[Task directions]:
Copy out the whole passage on gender segregation and the Islamic hijab, word for word.

The most characteristic of an Islamic society is the gender segregation. It is very symbolised by Islamic hijab. The Islamic gender segregation has an influential repercussion of the economic, education, art, architecture and many aspects of psychosocial traits of collective life, It sets an Islamic way of life for the society.
The gravity of imposition of Islamic hijab on Iranian society is unfortunately ignored by the human rights organisation's and those who have condemned Apartheid in South Africa. Today, the gender segregation of the IRI systematically causes more acts of violence and humiliation than the past racial segregation in South Africa.
Intellectual calls must internationally be louder, demanding civil rights for the countries led by Islamic states. Civil rights which are historically the results of struggles against the Church in the West cannot be ignored in the countries led by the influence of mosques.

[Material provided]:

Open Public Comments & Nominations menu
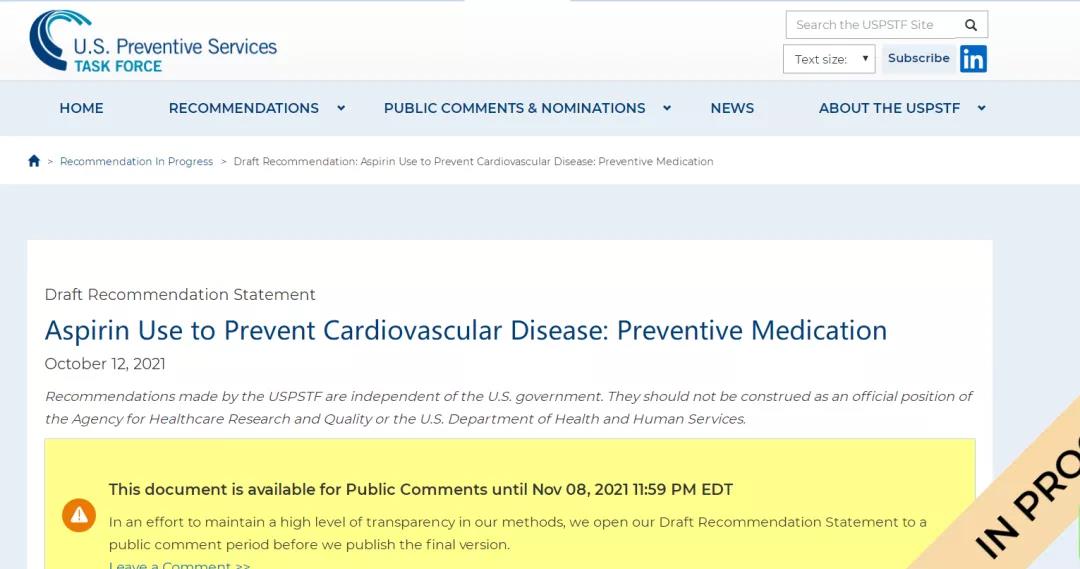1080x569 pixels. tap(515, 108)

---

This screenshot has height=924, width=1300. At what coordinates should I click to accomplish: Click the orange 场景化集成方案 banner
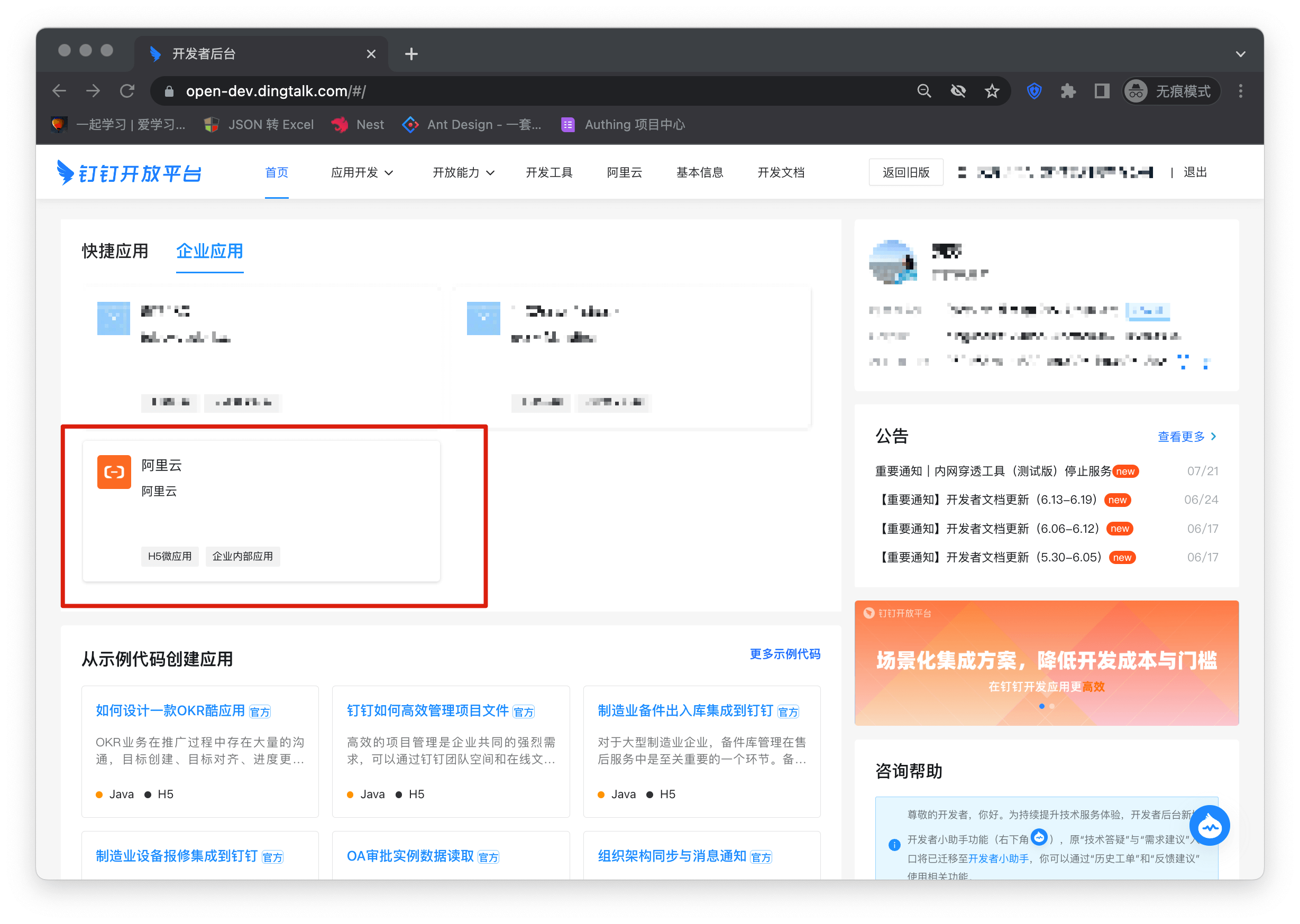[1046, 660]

[Solution to this exercise]:
The most characteristic of an Islamic society is the gender segregation. It is very symbolised by Islamic hijab. The Islamic gender segregation has an influential repercussion of the economic, education, art, architecture and many aspects of psychosocial traits of collective life, It sets an Islamic way of life for the society.
The gravity of imposition of Islamic hijab on Iranian society is unfortunately ignored by the human rights organisation's and those who have condemned Apartheid in South Africa. Today, the gender segregation of the IRI systematically causes more acts of violence and humiliation than the past racial segregation in South Africa.
Intellectual calls must internationally be louder, demanding civil rights for the countries led by Islamic states. Civil rights which are historically the results of struggles against the Church in the West cannot be ignored in the countries led by the influence of mosques.